ORA

Doctrine

macOS shell snippets must be portable and bounded

ID
ORA-2026-0023
Date
2026-04-17
Status
canonical
Maturity
M1
Source
docs/entries/doctrines/ORA-2026-0023_macos-shell-snippets-must-be-portable-and-bounded.md

fleet-opsshell-portabilitymacosoperator-ergonomicsevidence-quality

macOS shell snippets must be portable and bounded

The rule

Any shell snippet intended for a live fleet seat, feed post, handoff, or copy-paste diagnostic MUST assume macOS + zsh unless it explicitly executes a checked-in script with a bash shebang.

Two concrete consequences follow:

1. Do not rely on GNU timeout. macOS seats do not ship it by default. Use a tool-native timeout (curl --max-time, curl --connect-timeout, python3 subprocess.run(timeout=...), etc.) or a checked-in helper script. 2. Do not use status as a shell variable name in portable snippets. zsh reserves status as a read-only special parameter. Use names like http_code, exit_code, tool_state, or result_state.

Why

Fleet work often happens under time pressure on seats that default to zsh. A snippet that works in bash but fails on the first paste into zsh creates shell noise right when the operator is trying to gather evidence.
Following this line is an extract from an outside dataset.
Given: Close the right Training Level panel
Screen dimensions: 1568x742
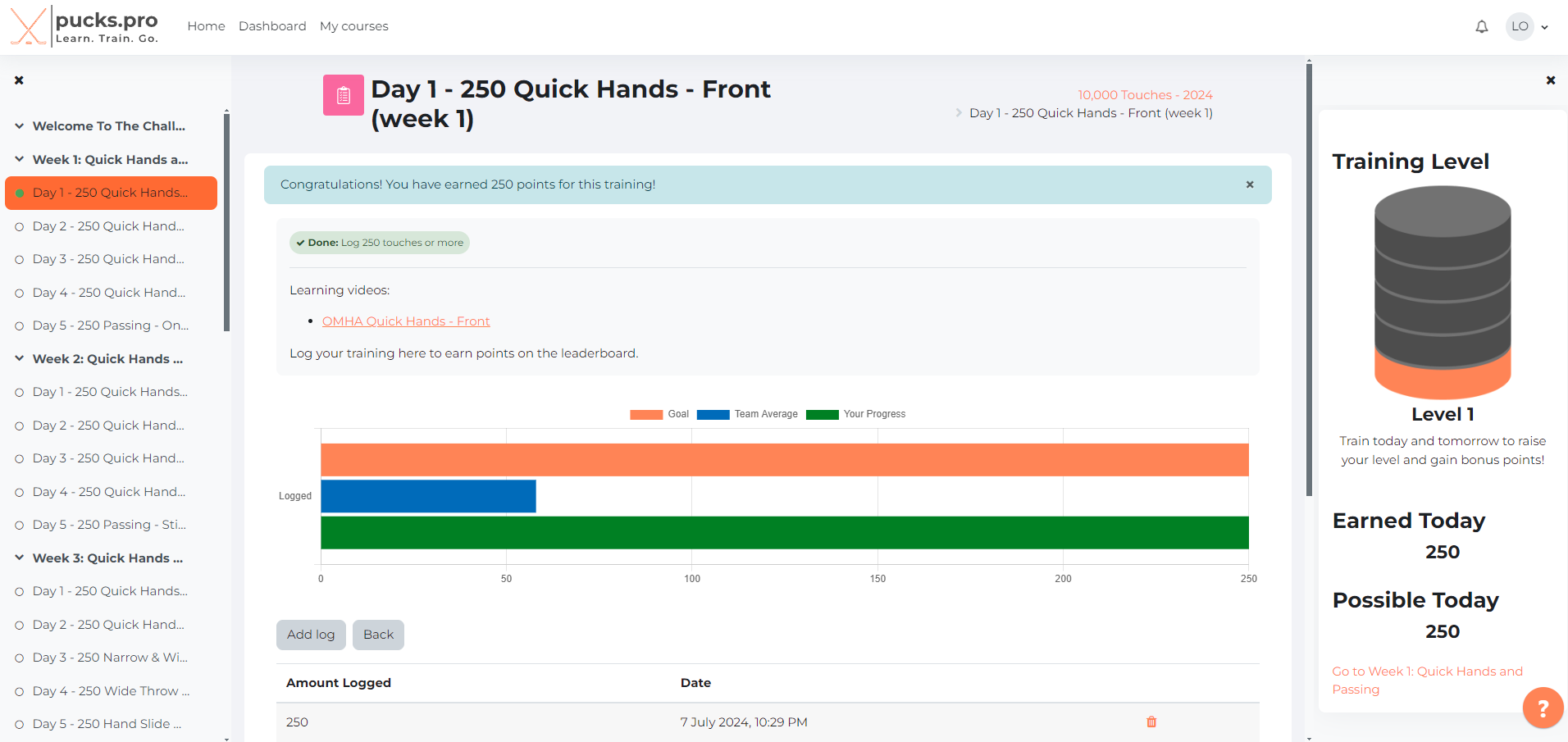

That converts a simple live check into a context switch: the seat has to debug the tool instead of proving the underlying question.

The failure pattern is predictable:

  • A seat pastes a snippet with status=$(...) and zsh rejects it because

    • status is read-only.

  • A seat pastes a snippet that shells out to GNU timeout, but the binary is

    • not installed on macOS, so the diagnostic never runs.
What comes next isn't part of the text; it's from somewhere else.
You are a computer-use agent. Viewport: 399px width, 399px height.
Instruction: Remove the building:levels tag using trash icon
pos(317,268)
  • The operator gets error text instead of the evidence table they were actually

    • trying to collect.

This doctrine treats shell portability as evidence quality, not just style.

Canonical guidance

For one-off network checks

  • Prefer curl --max-time <seconds> --connect-timeout <seconds> over wrapping

    • curl in an external timeout binary.

  • Prefer explicit variable names: http_code, json_body, row_count,

    • probe_state.

For repeated audit patterns

  • Do not keep re-typing ad hoc snippets in feed replies or handoff docs.
  • Promote the pattern into a checked-in helper script, then point future seats

    • at the helper.

  • Current example in this repo:

    • ./scripts/postgrest-count-compare.sh camber heartwood <table...>

For repo scripts

  • Standalone scripts with #!/bin/bash are allowed to be bash-specific, but

    • if their internals are likely to be copied into docs or terminal snippets, prefer portable naming there too.

Scope

In scope:

  • Feed posts containing runnable shell
  • Diagnostic packets and handoff docs
  • README / AGENTS command examples
  • One-liners pasted into Codex / Claude / Gemini seats
  • New fleet helper scripts

Out of scope:

  • Purely internal bash implementation details that are never surfaced as

    • copy-paste snippets

  • Non-shell programs using their own native timeout APIs

Sourcing

Sourced by a 2026-04-17 Codex fleet audit pass where a live table-count comparison had to be re-run after two environment wrinkles surfaced on-seat:

  • timeout was not installed on the macOS seat
  • zsh rejected status=... because status is read-only

The work itself was fine; the shell surface was noisy. This doctrine exists so future seats get evidence first and shell debugging second.